On İki Eylülden sonra MHP davasında hakim yargılama yapıyordu. Rahmetle andığımız Nevzat Köseoğlu na sıra geldiğinde yerinden kalkmayarak hakimlere “Siz bizi yargılayamazsınız. Bizi ancak Türk Milleti adına karar verebilen hakimler yargılaya bilir. Sizler Türk Milleti adına değil ihtilalcilerin adına karar veriyorsunuz.” Nevzat Köseoğlu güvensizliğini haklı gerekçelere dayandırarak mahkeme salonunda haykırmıştı.
Şimdi birebir benzer olmasa da böyle bir psikoloji mahkeme kazanan müdür değerlendirmeleri ve mülakatları için geçerlidir. Komisyonların karşısına dikilen kurum müdürleri biliyorlar ki bu zatlar hür vicdanlarıyla görevlerini yapmıyorlar. Birilerinin daha açık olarak yandaş sendika adına değerlendirme yapmaktalar. Bundandır ki mahkeme kazanan birçok müdür arkadaş komisyon salonlarına girmeden hükmünü veriyor. “Ben mülakata bir formaliteyi yerine getirmek için geliyorum. Yoksa bundan bir şey çıkmaz.” Bunu ilgililere anlatıyoruz. Öyle bir şey yok diyenler olduğu gibi, kendi namı hesabına vicdan yapanlar da vardır.
İstanbul da insan kaynaklarından sorumlu il müdür yardımcısı; bakın mülakatları yazılı yapıyoruz. Eskiden bu da yapılmıyordu.

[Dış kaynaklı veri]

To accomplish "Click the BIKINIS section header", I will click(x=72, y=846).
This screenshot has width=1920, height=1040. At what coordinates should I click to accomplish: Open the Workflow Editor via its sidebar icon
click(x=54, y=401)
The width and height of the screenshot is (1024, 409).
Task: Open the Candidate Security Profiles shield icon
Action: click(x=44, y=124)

Soruları bilen arkadaşın zaten itiraz hakkı vardır,diyor. Sıkıysa sayın müdürüm siz önceden soruları almadan bu mülakatlara girip şu sorularla muhatap olun bakın sonuç ne olur. Fed’in ilk kadın başkanı, Mavi gören kuş hangisidir, ilk uçurtmayı hangi ülke uçurtmuştur, Darbız nedir, Hitleri stattan kaçıran siyahi kimdir, Firavun’un karısının adı nedir, Davut heykelinin heykeltıraşının adı nedir gibi onlarca saçma sapan soruları cevaplayın. Size söz Kenan Işık iyileşir iyileşmez onun programına yazdırırız. Mübarekler okullara Müdür değil kim beş yüz milyon ister yarışma programını düzenlemekteler.
Diyelim bu soruların tamamını Allah tan ilham geldi bildik. Peki puan alabiliyor muyuz? Hayır! Çünkü bu sorular size azami 10 puan kazandırır. Esas olan sizin için Danıştay’ın olmaz dediği temsil yeteneği, mevzuat bilgisi v.s dir. Siz soru bildikçe yenileri geliyor. Ne zaman ki takılırsanız o zaman mülakat bitiyor. Sormak lazım siz genel kültür sorularını bilmeyen ve önünüze adı gelmeyen kaç müdüre diğer puanları verdiniz? O da yok!..
Mülakat Komisyonu başkanı ise arkadaşların ön yargılardan kurtulamadığından ve komisyon üyelerini ciddiye almayanların çokluğundan şikayetçidir.
Peki Sayın Müdür bu güveni sağlayacak olan kimdir?
Kuşkusuz idareci arkadaşların güvenini kim sarstıysa düzeltmekte ona düşer. Siz on, on beş yıl başarıyla müdürlük yapan bir arkadaşı karşınıza alıp “Niçin okul Müdürü olmak istiyorsun veya müdür olursan neler yaparsın” diye sorarsanız bu kişileri sabır testine tabi tutuyorsunuz demektir. Kusura bakmayın ama bu kişiler onur testini başarıyla geçmiş insanlardır. Makam ve mevki için sendika değiştirmeyerek makam tefecilerine gerekli haysiyet dersini vermişlerdir. Onurlarını zedeleyecek bir davranışta bulunursanız hak ettiğinizi fazlasıyla alırsınız. Çünkü mahkeme kazandığı hem de yürütmeyi durdurtma kararlı çıkarttığı halde siz kafanıza göre takılmaya devam ediyorsunuz. Hukuk bu onurlu insanları haklı gördüğü halde sabır testinden geçirmeye ne hakkınız vardır? Bence siz bu arkadaşları anlayamazsınız boşa zaman harcamayın. Çünkü onların nasıl bir erdem ve ahlaka sahip olduklarını tahmin bile edemezsiniz. Aslında siz bu arkadaşları idarecilikte çekerek erdem, fazilet, ahlak gibi değerleri katlettiniz. Boşuna değerler eğitimi veriyoruz diye kimseyi aldatmayın.
Sonuç olarak; Milletin selameti için Milli Eğitim ciddiyetsiz yöneticilerden kurtulmalıdır.